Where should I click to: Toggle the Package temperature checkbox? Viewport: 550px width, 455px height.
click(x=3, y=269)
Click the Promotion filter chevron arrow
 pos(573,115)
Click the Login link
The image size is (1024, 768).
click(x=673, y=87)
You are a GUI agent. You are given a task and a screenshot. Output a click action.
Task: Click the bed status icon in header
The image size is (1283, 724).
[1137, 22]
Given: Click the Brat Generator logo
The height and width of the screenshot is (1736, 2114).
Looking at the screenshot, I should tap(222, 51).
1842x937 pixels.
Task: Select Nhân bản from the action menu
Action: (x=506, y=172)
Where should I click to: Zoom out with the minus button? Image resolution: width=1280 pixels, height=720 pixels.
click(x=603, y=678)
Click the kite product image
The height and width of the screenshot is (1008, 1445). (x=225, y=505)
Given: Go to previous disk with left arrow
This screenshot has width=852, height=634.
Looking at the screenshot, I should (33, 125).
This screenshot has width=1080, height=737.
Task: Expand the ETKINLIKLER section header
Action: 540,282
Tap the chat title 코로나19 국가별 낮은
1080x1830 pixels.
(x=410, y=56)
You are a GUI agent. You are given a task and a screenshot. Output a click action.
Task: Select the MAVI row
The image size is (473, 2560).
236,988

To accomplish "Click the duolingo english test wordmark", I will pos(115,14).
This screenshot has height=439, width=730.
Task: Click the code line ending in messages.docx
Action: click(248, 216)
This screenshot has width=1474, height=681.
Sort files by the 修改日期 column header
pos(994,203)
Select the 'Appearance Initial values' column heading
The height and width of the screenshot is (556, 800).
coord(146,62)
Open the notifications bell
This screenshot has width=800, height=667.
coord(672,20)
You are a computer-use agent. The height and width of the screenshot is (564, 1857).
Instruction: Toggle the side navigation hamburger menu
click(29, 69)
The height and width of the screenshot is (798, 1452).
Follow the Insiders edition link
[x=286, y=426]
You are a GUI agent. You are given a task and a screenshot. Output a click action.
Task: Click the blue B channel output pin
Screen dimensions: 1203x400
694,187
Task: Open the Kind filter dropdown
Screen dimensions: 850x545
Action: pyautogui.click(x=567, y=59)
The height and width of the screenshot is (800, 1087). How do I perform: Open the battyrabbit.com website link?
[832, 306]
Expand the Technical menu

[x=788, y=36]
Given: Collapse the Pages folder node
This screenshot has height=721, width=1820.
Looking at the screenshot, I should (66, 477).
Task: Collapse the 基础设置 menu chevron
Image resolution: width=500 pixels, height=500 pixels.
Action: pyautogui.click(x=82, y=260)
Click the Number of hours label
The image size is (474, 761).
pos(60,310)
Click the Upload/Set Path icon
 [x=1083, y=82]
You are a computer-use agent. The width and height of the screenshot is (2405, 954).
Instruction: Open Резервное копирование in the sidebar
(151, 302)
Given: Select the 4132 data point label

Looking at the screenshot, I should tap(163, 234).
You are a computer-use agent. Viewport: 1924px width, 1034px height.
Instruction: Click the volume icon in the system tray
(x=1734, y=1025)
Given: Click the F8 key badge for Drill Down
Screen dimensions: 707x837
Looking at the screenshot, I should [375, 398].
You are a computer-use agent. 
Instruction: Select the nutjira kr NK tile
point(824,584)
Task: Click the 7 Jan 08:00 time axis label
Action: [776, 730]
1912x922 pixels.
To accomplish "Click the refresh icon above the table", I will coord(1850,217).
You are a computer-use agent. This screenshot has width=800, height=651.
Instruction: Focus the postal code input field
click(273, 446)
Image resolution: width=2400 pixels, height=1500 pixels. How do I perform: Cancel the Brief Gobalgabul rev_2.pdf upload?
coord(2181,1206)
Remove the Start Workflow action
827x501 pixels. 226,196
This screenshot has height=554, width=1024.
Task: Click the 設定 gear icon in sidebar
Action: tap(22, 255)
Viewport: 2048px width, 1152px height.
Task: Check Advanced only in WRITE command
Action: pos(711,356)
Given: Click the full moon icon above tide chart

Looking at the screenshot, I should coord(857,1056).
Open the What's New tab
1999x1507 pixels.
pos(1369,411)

## Written problem
Reproduce all of the data above line for line, with no changes.

## Written response
Where should I click to: Toggle the Package temperature checkbox? Viewport: 550px width, 455px height.
click(x=3, y=269)
Click the Promotion filter chevron arrow
 pos(573,115)
Click the Login link
The image size is (1024, 768).
click(x=673, y=87)
You are a GUI agent. You are given a task and a screenshot. Output a click action.
Task: Click the bed status icon in header
The image size is (1283, 724).
[1137, 22]
Given: Click the Brat Generator logo
The height and width of the screenshot is (1736, 2114).
Looking at the screenshot, I should tap(222, 51).
1842x937 pixels.
Task: Select Nhân bản from the action menu
Action: (x=506, y=172)
Where should I click to: Zoom out with the minus button? Image resolution: width=1280 pixels, height=720 pixels.
click(x=603, y=678)
Click the kite product image
The height and width of the screenshot is (1008, 1445). (x=225, y=505)
Given: Go to previous disk with left arrow
This screenshot has width=852, height=634.
Looking at the screenshot, I should (33, 125).
This screenshot has width=1080, height=737.
Task: Expand the ETKINLIKLER section header
Action: 540,282
Tap the chat title 코로나19 국가별 낮은
1080x1830 pixels.
(x=410, y=56)
You are a GUI agent. You are given a task and a screenshot. Output a click action.
Task: Select the MAVI row
The image size is (473, 2560).
236,988

To accomplish "Click the duolingo english test wordmark", I will pos(115,14).
This screenshot has height=439, width=730.
Task: Click the code line ending in messages.docx
Action: click(248, 216)
This screenshot has width=1474, height=681.
Sort files by the 修改日期 column header
pos(994,203)
Select the 'Appearance Initial values' column heading
The height and width of the screenshot is (556, 800).
coord(146,62)
Open the notifications bell
This screenshot has width=800, height=667.
coord(672,20)
You are a computer-use agent. The height and width of the screenshot is (564, 1857).
Instruction: Toggle the side navigation hamburger menu
click(29, 69)
The height and width of the screenshot is (798, 1452).
Follow the Insiders edition link
[x=286, y=426]
You are a GUI agent. You are given a task and a screenshot. Output a click action.
Task: Click the blue B channel output pin
Screen dimensions: 1203x400
694,187
Task: Open the Kind filter dropdown
Screen dimensions: 850x545
Action: pyautogui.click(x=567, y=59)
The height and width of the screenshot is (800, 1087). How do I perform: Open the battyrabbit.com website link?
[832, 306]
Expand the Technical menu

[x=788, y=36]
Given: Collapse the Pages folder node
This screenshot has height=721, width=1820.
Looking at the screenshot, I should (66, 477).
Task: Collapse the 基础设置 menu chevron
Image resolution: width=500 pixels, height=500 pixels.
Action: pyautogui.click(x=82, y=260)
Click the Number of hours label
The image size is (474, 761).
pos(60,310)
Click the Upload/Set Path icon
 [x=1083, y=82]
You are a computer-use agent. The width and height of the screenshot is (2405, 954).
Instruction: Open Резервное копирование in the sidebar
(151, 302)
Given: Select the 4132 data point label

Looking at the screenshot, I should tap(163, 234).
You are a computer-use agent. Viewport: 1924px width, 1034px height.
Instruction: Click the volume icon in the system tray
(x=1734, y=1025)
Given: Click the F8 key badge for Drill Down
Screen dimensions: 707x837
Looking at the screenshot, I should [375, 398].
You are a computer-use agent. 
Instruction: Select the nutjira kr NK tile
point(824,584)
Task: Click the 7 Jan 08:00 time axis label
Action: [776, 730]
1912x922 pixels.
To accomplish "Click the refresh icon above the table", I will coord(1850,217).
You are a computer-use agent. This screenshot has width=800, height=651.
Instruction: Focus the postal code input field
click(273, 446)
Image resolution: width=2400 pixels, height=1500 pixels. How do I perform: Cancel the Brief Gobalgabul rev_2.pdf upload?
coord(2181,1206)
Remove the Start Workflow action
827x501 pixels. 226,196
This screenshot has height=554, width=1024.
Task: Click the 設定 gear icon in sidebar
Action: tap(22, 255)
Viewport: 2048px width, 1152px height.
Task: Check Advanced only in WRITE command
Action: pos(711,356)
Given: Click the full moon icon above tide chart

Looking at the screenshot, I should coord(857,1056).
Open the What's New tab
1999x1507 pixels.
pos(1369,411)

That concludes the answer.